(Dataset entries)
--- START ---
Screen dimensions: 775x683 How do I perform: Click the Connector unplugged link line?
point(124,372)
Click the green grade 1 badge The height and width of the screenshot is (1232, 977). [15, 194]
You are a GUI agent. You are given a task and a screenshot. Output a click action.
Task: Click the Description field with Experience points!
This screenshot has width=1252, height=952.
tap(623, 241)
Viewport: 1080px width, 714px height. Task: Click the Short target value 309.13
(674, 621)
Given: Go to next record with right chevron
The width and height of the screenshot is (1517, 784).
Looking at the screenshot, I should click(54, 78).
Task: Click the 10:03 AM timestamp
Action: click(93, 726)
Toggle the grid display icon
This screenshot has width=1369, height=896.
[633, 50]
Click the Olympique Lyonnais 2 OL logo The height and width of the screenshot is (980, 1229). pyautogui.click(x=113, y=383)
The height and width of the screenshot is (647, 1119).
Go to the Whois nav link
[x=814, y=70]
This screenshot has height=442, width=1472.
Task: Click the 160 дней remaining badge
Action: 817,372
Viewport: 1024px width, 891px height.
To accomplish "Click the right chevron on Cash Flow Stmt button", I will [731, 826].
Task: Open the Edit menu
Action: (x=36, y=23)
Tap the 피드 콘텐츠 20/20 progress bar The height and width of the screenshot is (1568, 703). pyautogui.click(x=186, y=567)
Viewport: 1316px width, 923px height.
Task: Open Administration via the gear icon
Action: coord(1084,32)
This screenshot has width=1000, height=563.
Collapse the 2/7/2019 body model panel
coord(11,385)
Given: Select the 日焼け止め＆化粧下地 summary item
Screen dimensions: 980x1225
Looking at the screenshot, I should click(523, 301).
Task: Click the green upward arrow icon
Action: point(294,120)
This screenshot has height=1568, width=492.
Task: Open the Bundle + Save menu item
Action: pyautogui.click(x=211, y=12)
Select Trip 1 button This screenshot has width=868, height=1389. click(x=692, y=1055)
--- END ---
Work required
Where a line of the entries contains the word "Select", copy that line.

Your response
Given: Select the 日焼け止め＆化粧下地 summary item
Select Trip 1 button This screenshot has width=868, height=1389. click(x=692, y=1055)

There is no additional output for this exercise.